Are there any general conclusions about how the O and xT flags affect the performance of the code?

max_w_nimitz · ‎02-06-2008

I've been testing how different flags affect the speed and the accuracy of my code.
Usually it is always recommended that use -O3 -xT flags wherever you can to improve the performance of your code. Indeed, I find out that when I was using different flags from these, I got different results of accuracy and speed. In my case, of course the -O0 and -O0 -xT are the slowest flags, and the one with the -xT is slightly a little faster than just -O0. Also, -O1 -xT seems to be fastest option. Another thing I found out is that xT seems to play a more important role when it's combined with -O2 or -O3, as the speed is no different whether I've got -O2 or -O3 with xT or not, on the other hand, if it's just -O2 or -O3 without -xT option, the results didn't make a difference, either, but different from the -xT case. The thing I couldn't figure out is the accuracy between -O1 -xT and -xT flags. Could anyone explain this to me or maybe give me a more detailed view about the flags I'm using?

-xT = -O2 -xT = -O3 -xT
-O2 = -O3

oh_moose · ‎02-07-2008

-xT is equivalent to -march=core2 (just to make this discussion a bit more transparent)

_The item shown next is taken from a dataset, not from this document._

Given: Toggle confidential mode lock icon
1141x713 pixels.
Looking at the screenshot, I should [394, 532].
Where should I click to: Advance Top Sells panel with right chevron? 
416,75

I assume you have an Intel Pentium Core2 processor. Apparently the Intel hardware team and the Intel compiler team have done a good job in coordinating the efforts to improve the performance of the Intel Pentium Core 2 architecture over its predecessors. Your results may be different if you run the program on an older Intel Pentium 4.

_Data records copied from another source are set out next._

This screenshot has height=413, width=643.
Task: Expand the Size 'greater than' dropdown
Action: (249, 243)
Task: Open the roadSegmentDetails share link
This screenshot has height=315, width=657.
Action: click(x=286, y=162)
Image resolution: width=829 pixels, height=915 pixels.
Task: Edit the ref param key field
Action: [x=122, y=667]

If you do not see any difference between -O2 and -O3, then perhaps that is because your simple (?) test application does not benefit from the "aggressive data dependency analysis"

(see documentation).

You could use the qualifiers -S -fverbose-asm -fsource-asm to produce assembler code and study the effects. Of course it would be nicer to have an official documentation from Intel.

TimP · ‎02-07-2008

A little more information would be needed to give much of an answer. The default (without -xT) changed, for the 64-bit compiler, when ifort 10.0 came in. -xT with -O1 or higher asks the compiler to use SSE, SSE2, SSE3, and SSSE3 code where possible. If you don't have any vectorizable source code, the main difference is in whether you choose x87 code with all expressions evaluated in double precision (if you have a 32-bit compiler) or SSE. If you have code which needs -assume protect_parens or -fp-model precise, the results of not using that option with default real will be entirely different between x87 and SSE code.
Simply adding -xT to -O0 probably does nothing.
The effcct of -O1 was changed between 9.1 and 10.0. With 10.0, it disables auto-vectorization. That could run faster if none of your loops have suitable lengths for vectorization, yet the compiler generates vector code in case there are such lengths.
In my experience, -xT is usually slower than -xW or -xP, but it wasn't meant to be so. It's faster if your loop vectorizes with that option, but not with the others.